**GIVEN TEXT:**
--- Begin ---

Then Saturday night in New Orleans at the 35th annual Louisiana Italian/American Sports Gala, Brando was inducted into the Louisiana Italian/American Hall of Fame.

Super Bowl Weekend came a week early for Team Brando.

“The coolest part was having all my family with me,” said Brando, who often goes by the more comfortable and fitting “Timmy B.” Usually during college football and basketball seasons, he is pulling away from his pink brick house in Shreveport’s Southern Trace neighborhood — the girls at his house won the brick color battle long ago and just about every other skirmish since—and he travels solo to college campuses across the country.

But not this time.

He had a Villanova at Butler game last Tuesday, then Michigan State at Iowa Thursday, then got to Houston Friday and there they were, waiting for him. Team Brando includes Terri, his wife of 40 years, daughters Tiffany and Tara and their husbands and the newest additions, granddaughter Wilma Scarlett (Tara) and grandson Spencer (Tiffany), named after Timmy’s football colleague and brother-like friend, former Oklahoma All-America back Spencer Tillman, also in Houston for the event.

“They gave Big Daddy B his hugs; can’t beat that,” said Brando, who’s embraced the role of granddaddy with as much passion as Tom Brady embraces the role of New England’s quarterback.

The boy’s serious.

Speaking of good football players, NFL Hall of Fame quarterback Joe Montana and NFL HOF safety Ronnie Lott were inducted as Lombardi Fellows. Brando led the on-stage conversation with those two and their former teammate Tillman; the three were tri-captains for San Francisco’s win over Denver in Super Bowl XXIV. It’s no surprise that the tireless and versatile Brando, who today represents “the new guard of older sportscasters,” he said, was a sort of emcee for an event at which he was honored.

“I’d like to think I’ve got a few more years left, but I really am,” said Brando, who’ll turn 63 later this month. “Other than Al Michaels, I’m probably the next oldest guy. You got a walker I can borrow?”

--- End ---

**DATA SUPPLIED:**
--- Begin ---

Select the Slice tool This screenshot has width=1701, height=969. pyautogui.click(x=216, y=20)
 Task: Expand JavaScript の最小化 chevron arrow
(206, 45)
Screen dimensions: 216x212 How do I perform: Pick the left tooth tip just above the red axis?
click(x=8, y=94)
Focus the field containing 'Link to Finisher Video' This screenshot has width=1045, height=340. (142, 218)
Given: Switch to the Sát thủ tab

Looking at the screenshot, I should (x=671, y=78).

--- End ---
--- Begin ---

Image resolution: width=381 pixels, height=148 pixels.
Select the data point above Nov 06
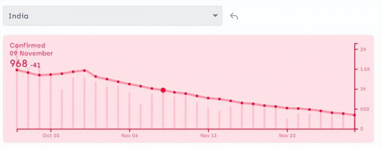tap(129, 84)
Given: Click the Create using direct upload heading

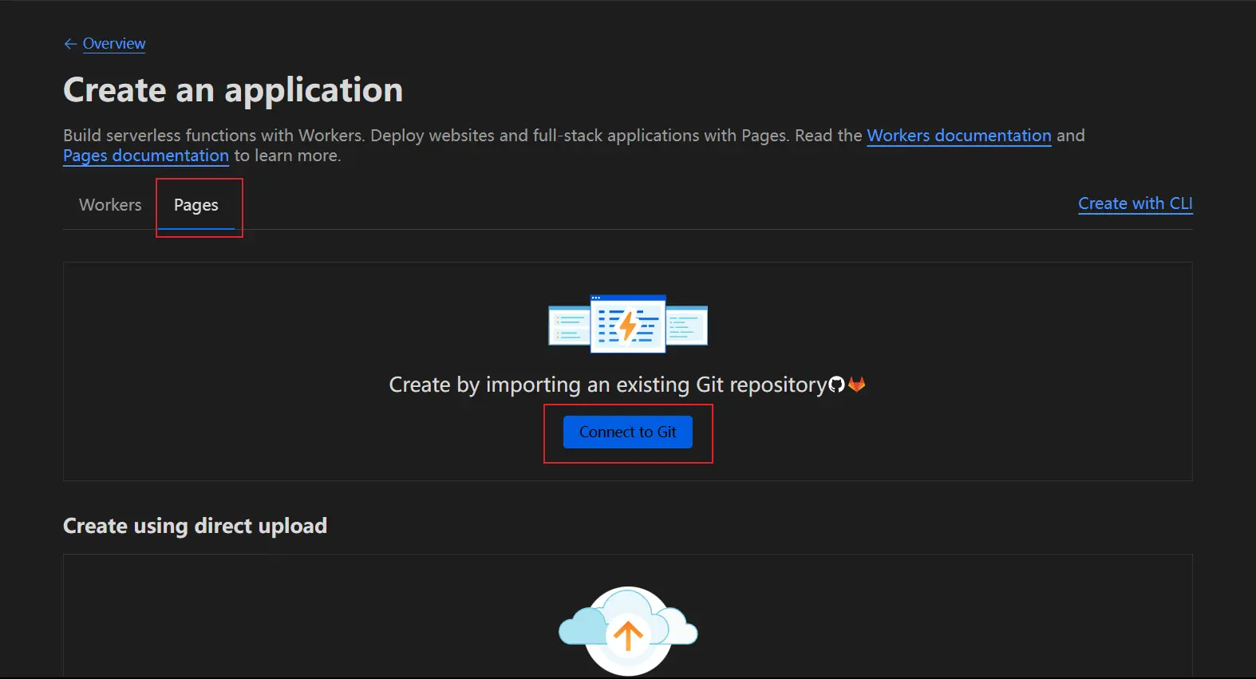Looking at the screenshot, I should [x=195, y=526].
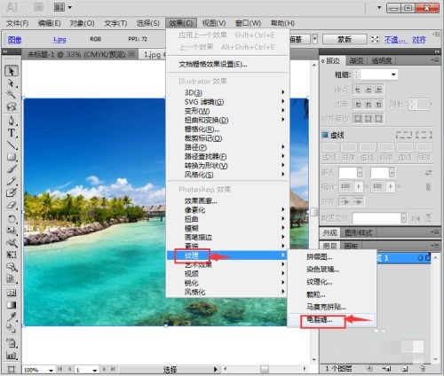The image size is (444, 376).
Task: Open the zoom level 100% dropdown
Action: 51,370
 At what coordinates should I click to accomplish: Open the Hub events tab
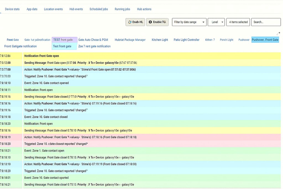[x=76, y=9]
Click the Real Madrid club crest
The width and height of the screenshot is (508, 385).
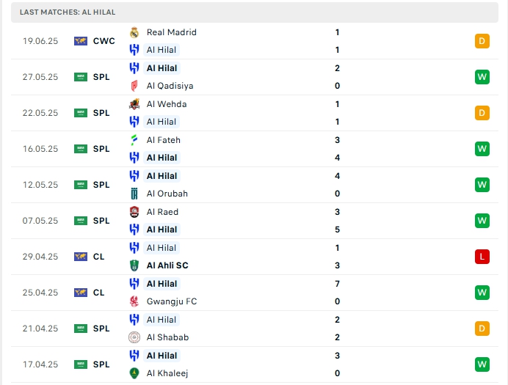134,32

--- End ---
--- Begin ---

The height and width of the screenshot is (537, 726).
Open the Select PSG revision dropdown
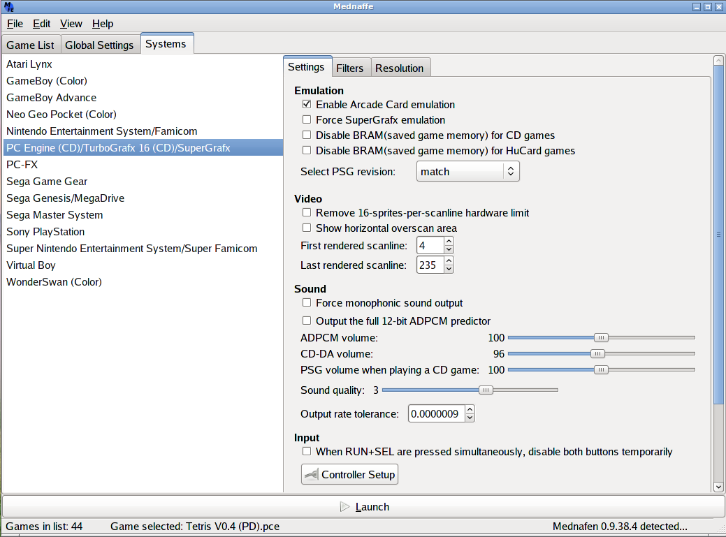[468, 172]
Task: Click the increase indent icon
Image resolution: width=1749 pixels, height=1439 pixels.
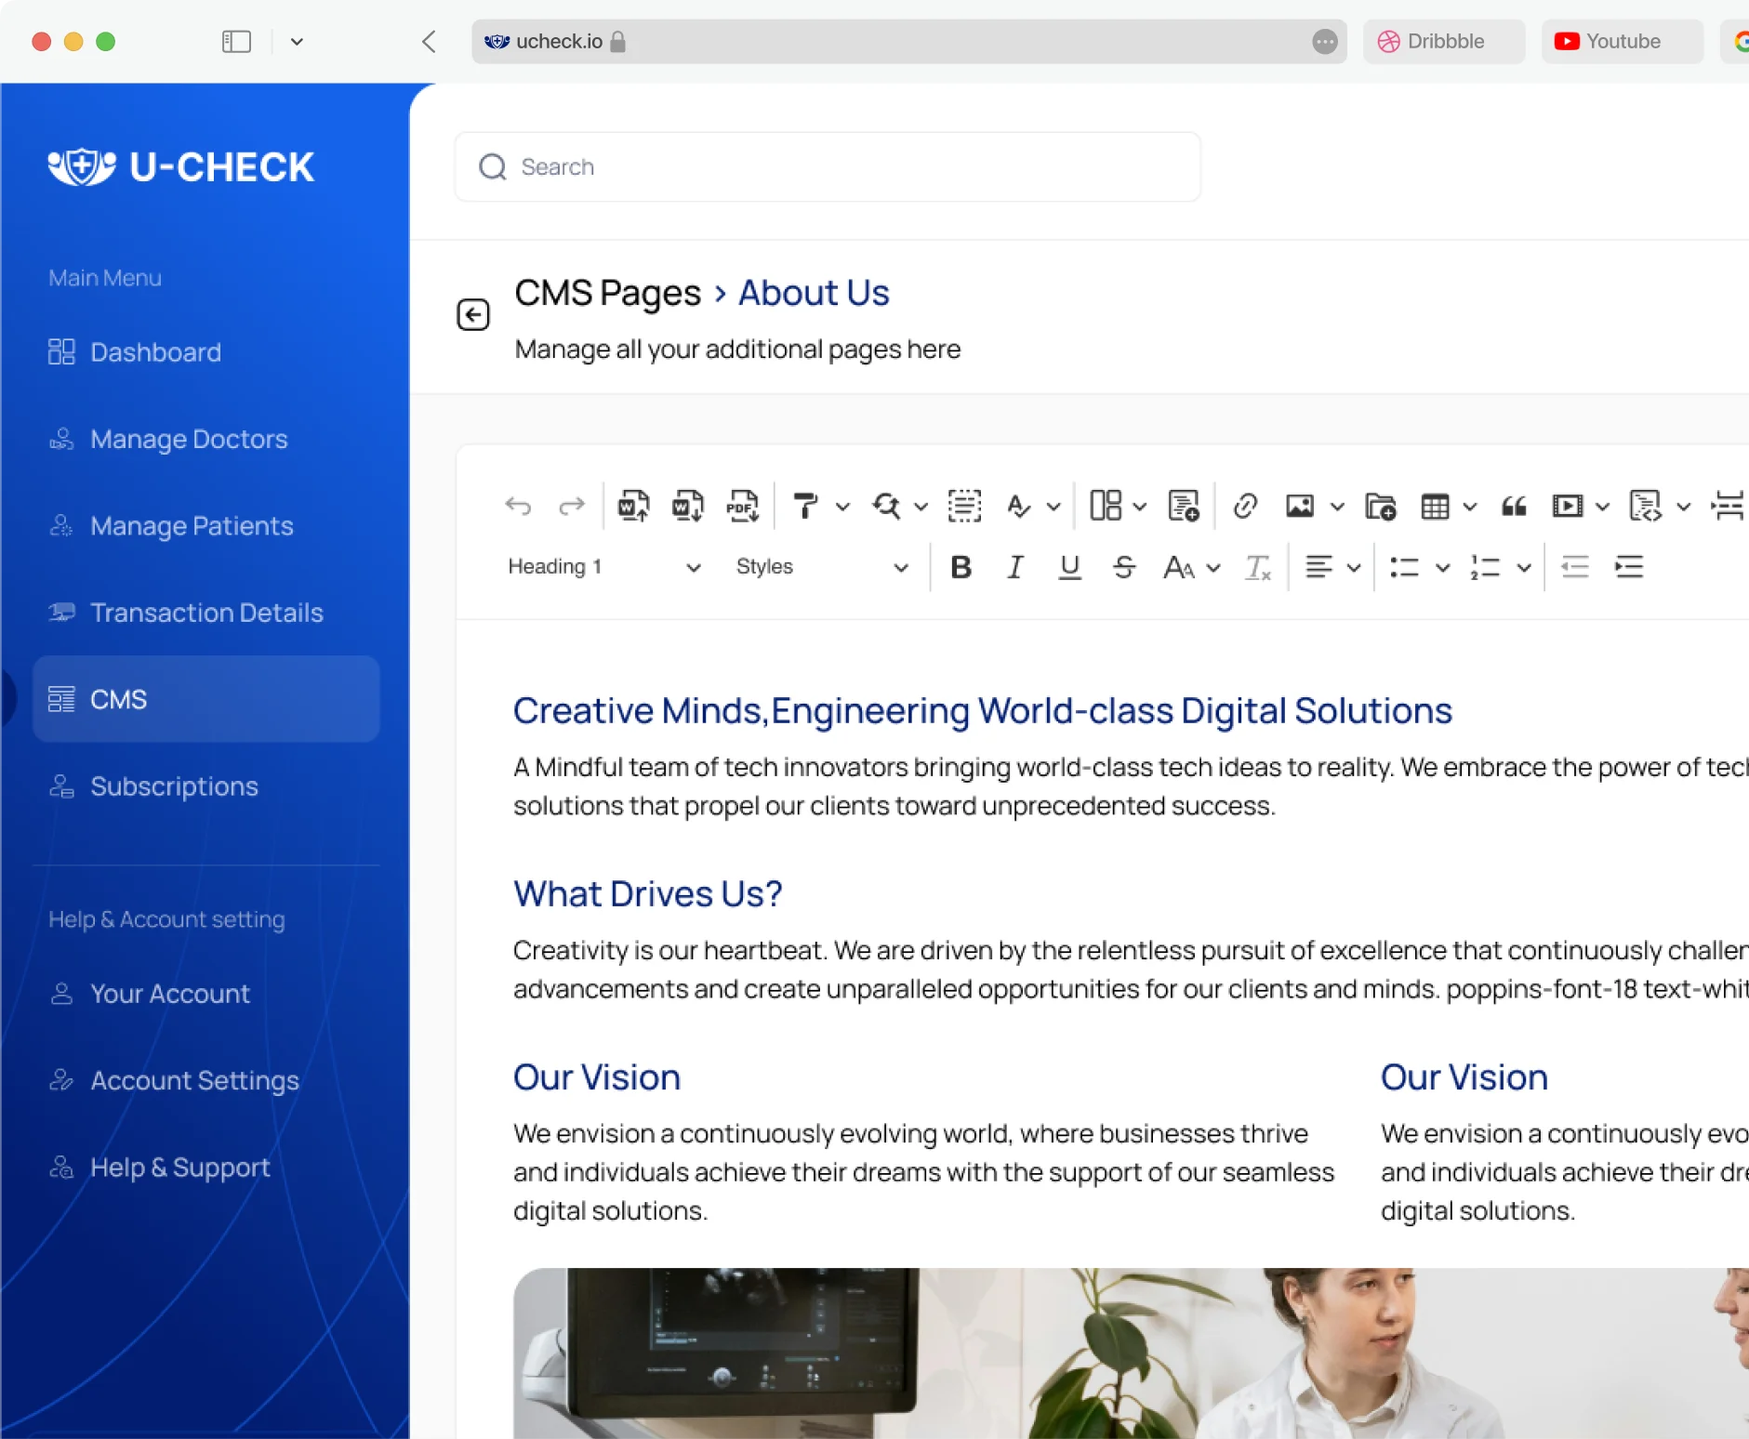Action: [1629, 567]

--- End ---

**TO BE DONE:**
(a) Name each member of Team Brando whom the Brando article identifies by name.
(b) According to the Brando article, what age will Brando turn later this month?
(c) Repeat the passage of the Brando article between "Then Saturday night" and "across the country.", inclusive.

**RESPONSES:**
(a) Terri, Tiffany, Tara, Wilma Scarlett, Spencer

(b) 63

(c)
Then Saturday night in New Orleans at the 35th annual Louisiana Italian/American Sports Gala, Brando was inducted into the Louisiana Italian/American Hall of Fame.

Super Bowl Weekend came a week early for Team Brando.

“The coolest part was having all my family with me,” said Brando, who often goes by the more comfortable and fitting “Timmy B.” Usually during college football and basketball seasons, he is pulling away from his pink brick house in Shreveport’s Southern Trace neighborhood — the girls at his house won the brick color battle long ago and just about every other skirmish since—and he travels solo to college campuses across the country.